ホワイトハウス報道官は「大統領と首相はエルヴィスが“埋葬されているとされる場所”で会談を持ちます」と発表した。

数回前にポール死亡説のもろもろについて書きましたが、この人に関してはいまだに「生存説」を信じてやまない人が多くいらっしゃるようで、政府高官もそんなことにまで配慮しなければならないのでしょうか。Elvis_presley_on_stage_1

エルヴィスが亡くなった数ヵ月後、ぞっとする情報が流れた。いったん死んだ細胞を全部蘇生させて生き返らせたという、ただし彼は生前の記憶を一切なくしていて言葉も喋れない、脳神経系統にどんなに刺激を与えてもダメ、彼に記憶や言語能力を甦らせられたら破格の賞金を用意する、という(確か克也さんの「ワールド・ミュージック」の情報コーナーネタだった)。

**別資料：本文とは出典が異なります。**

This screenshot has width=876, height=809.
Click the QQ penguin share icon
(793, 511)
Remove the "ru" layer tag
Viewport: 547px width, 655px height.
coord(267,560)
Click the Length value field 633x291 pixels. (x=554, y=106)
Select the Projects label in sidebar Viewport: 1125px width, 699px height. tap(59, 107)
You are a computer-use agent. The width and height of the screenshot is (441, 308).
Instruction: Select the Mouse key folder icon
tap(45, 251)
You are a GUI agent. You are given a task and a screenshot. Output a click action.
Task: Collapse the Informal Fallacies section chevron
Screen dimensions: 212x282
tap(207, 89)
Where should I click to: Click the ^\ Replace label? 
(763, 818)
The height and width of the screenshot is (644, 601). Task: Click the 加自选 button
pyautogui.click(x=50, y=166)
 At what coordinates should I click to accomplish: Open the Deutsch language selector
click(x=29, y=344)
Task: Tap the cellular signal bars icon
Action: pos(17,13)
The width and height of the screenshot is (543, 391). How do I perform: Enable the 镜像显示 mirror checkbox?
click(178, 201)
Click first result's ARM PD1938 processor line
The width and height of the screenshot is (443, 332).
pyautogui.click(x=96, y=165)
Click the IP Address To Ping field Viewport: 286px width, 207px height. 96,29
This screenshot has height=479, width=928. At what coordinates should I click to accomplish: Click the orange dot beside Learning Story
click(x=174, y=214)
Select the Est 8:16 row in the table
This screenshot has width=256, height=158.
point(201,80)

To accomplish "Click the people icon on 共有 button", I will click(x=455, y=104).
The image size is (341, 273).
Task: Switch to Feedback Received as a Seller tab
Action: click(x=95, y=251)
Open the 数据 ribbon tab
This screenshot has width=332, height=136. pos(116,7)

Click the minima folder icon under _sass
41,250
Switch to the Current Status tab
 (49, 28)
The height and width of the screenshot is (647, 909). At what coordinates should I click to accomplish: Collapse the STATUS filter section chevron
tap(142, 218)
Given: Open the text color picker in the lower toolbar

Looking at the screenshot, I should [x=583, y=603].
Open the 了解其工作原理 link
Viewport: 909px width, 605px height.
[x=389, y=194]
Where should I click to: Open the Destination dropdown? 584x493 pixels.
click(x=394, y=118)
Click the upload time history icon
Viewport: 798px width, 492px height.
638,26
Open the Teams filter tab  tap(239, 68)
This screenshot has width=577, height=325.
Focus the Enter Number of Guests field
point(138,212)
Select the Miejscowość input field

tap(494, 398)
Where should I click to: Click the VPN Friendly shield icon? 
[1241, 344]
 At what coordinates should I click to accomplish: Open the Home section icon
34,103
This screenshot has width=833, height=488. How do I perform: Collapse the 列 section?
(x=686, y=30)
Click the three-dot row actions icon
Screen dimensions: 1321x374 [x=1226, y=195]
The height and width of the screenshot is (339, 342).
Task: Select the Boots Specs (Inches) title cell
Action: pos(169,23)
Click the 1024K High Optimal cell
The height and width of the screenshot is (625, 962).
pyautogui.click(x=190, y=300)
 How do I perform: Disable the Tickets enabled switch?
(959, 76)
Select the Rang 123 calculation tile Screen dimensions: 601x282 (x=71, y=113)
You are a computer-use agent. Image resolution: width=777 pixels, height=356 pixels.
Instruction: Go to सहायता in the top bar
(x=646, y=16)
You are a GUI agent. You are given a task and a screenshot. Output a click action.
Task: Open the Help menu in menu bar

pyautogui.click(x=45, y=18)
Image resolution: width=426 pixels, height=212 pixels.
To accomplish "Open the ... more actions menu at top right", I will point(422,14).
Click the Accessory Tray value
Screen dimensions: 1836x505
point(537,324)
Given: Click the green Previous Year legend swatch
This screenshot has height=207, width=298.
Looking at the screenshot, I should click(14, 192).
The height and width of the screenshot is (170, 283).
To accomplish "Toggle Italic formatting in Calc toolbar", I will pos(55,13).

映画でも、「ロボコップ」には、エルヴィスの格好をしたミイラが展示されている博物館か何かの場面がありますし、「メン・イン・ブラック」では、トミー・リー・ジョーンズがエルヴィスを聴きながら「エルヴィスは死んでない、故郷の星へ帰っただけだ」と言うシーンがある。あの映画では、マイケル・ジャクソン、シルヴェスタ・スタローン、デニス・ロドマン、人間離れした格好をしたり活躍をしたりしている人は、実は宇宙人が化けている場合が多い、という設定でしたから。

ワンマン宰相は、記者会見でも I Want You I Need Youの一節を歌ってみせて、アメリカの人たちへの惜別として “Thank you very much for love me tender”とおっしゃった。文法ぼろぼろ。Thank you very much for loving me tenderとちゃんと言っても、捩りだってわかってくれますよ。

 なんかいい気になって鼻についてたなあ。最近の牛肉輸入再開や、米軍基地移転問題、同盟強化でお土産をいっぱい持っていって、世界唯一の超大国と大の仲良しを演出したかったんでしょうけど。

その世界の超大国は、今世界で最も嫌われている国でもあるんだよ。

大統領にエルヴィスの聖地に連れて行って貰って歓待を受けたって思ってるかもしれないけど、メキシコ大統領とはオハイオ州トリドに一緒に行ってるし、ポーランド大統領とはデトロイトに行ってる。大統領が他の国の首脳をエアフォースワンに乗せるのは何も珍しいことじゃないし、今の大統領は年の半分以上は首都のワシントンに居ないという珍しい大統領、その一環でもあるんだよ。

それに、それらは選挙絡みの票取り活動でもある。それぞれメキシコ系、ポーランド系住民が多い場所にしっかり行っている。コイズミ君が来ても喜ぶ票田は別にないから、そんじゃしょうがねーから彼の好きなところに連れて行ってやるか、てなところが本当じゃないの?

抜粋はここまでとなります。